Clearly S is not GTO, we could unilaterally increase our EV by switching to the GTO strategy, because S is fundamentally not wielding our range and our stack to optimally prevent our opponent from realizing his equity.

However, S is completely unexploitable.  Because our turn shoving range is "balanced" to be 3/8ths bluffs our opponent is exactly indifferent between calling and folding to a shove so he cannot increase his EV by switching from his GTO strategy to a maximally exploitative strategy.

Someone looking for an "unexploitable" strategy might be happy with the strategy S, but in this case, S misses the entire practically valuable lesson that we can learn from the model, which is that by betting half pot twice we actually utilize our polarized range much more effectively than we do by shoving it, to the extent that we cut our opponents EV approximately in half.  The entire point of the example and its power is completely lost if we focus on unexploitability rather than on EV maximization and the true definition of GTO.

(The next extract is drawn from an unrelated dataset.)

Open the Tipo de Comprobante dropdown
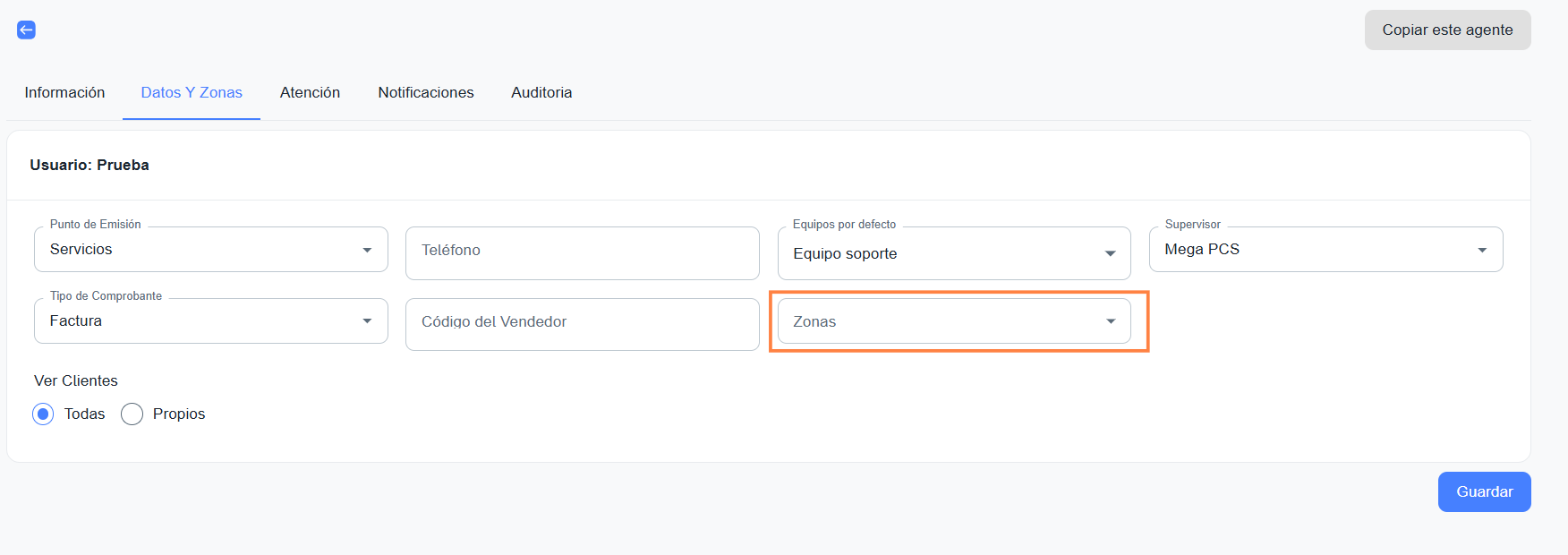coord(210,321)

In fact our EV if we play an exploitable strategy where we bet 50 chips and then jam the river for 100, but with slightly incorrect value bet to bluff ratios is much higher than it is when we play the unexploitable strategy S, even if our opponent perfectly exploits us.

Similarly, when analyzing complex real world situations, focusing on unexploitable play is generally going to completely miss out on valuable lessons that a thorough study of GTO play has to offer.

Special thanks


This post was actually largely inspired by an email from a GTORangeBuilder user who was confused that using CardRunners EV's "unexploitable shove" option didn't give him a GTO strategy like GTORangeBuilder does.  Of course the feature does exactly what it says, it gives a range that is the best range for us to shove if our opponent perfectly counters our shove, which in no way suggests that the shoving range is actually GTO.